◆ TASK OBJECTIVE: Some lines below hold "Given". Pick them out and copy them.

[Data extracted from a collection]
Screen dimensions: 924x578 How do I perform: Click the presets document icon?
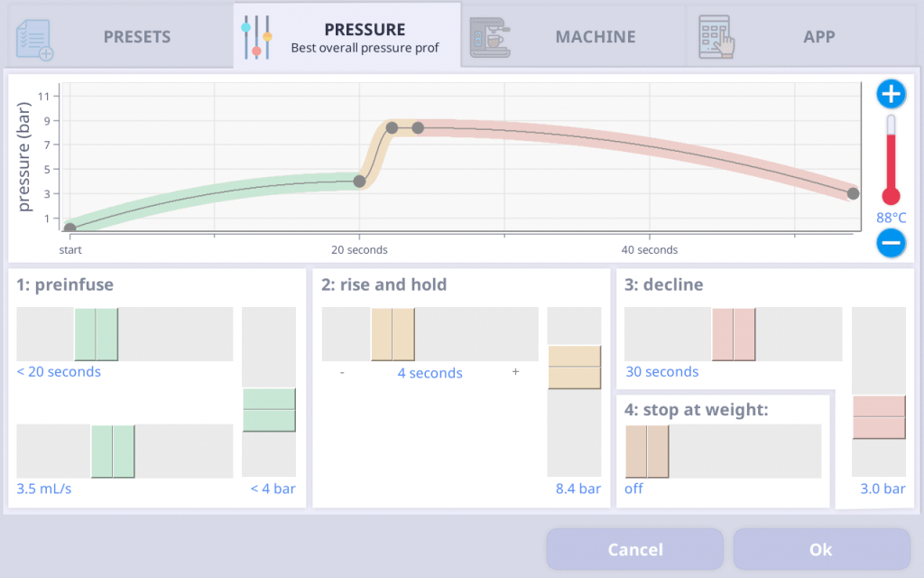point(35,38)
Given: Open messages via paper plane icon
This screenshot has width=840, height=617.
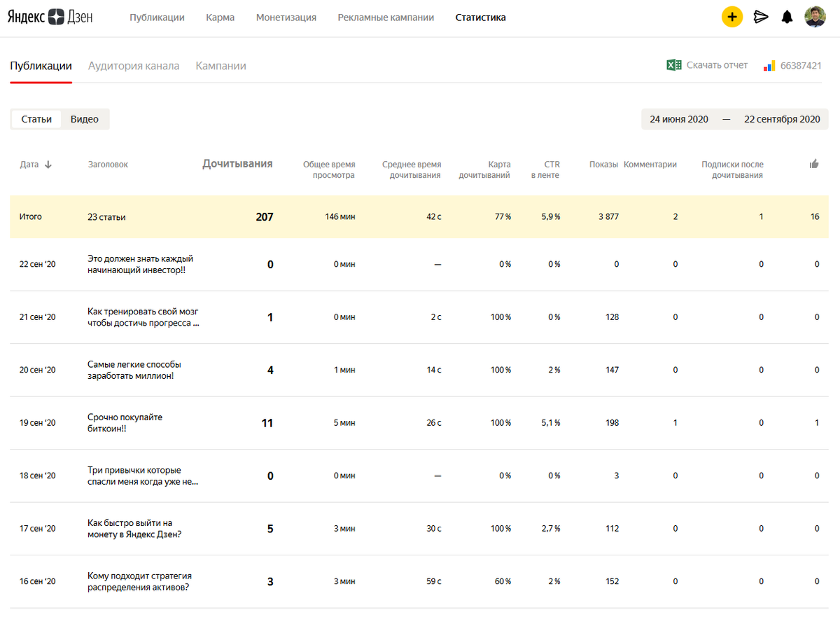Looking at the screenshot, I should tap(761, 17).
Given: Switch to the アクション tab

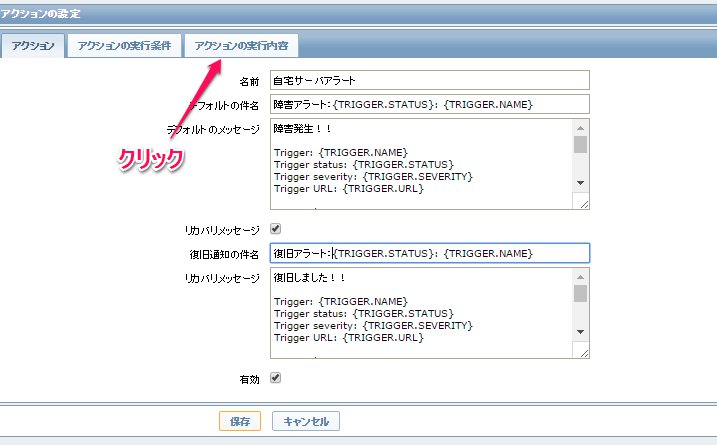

◆ WORKED SOLUTION:
Given: Open messages via paper plane icon
Given: Switch to the アクション tab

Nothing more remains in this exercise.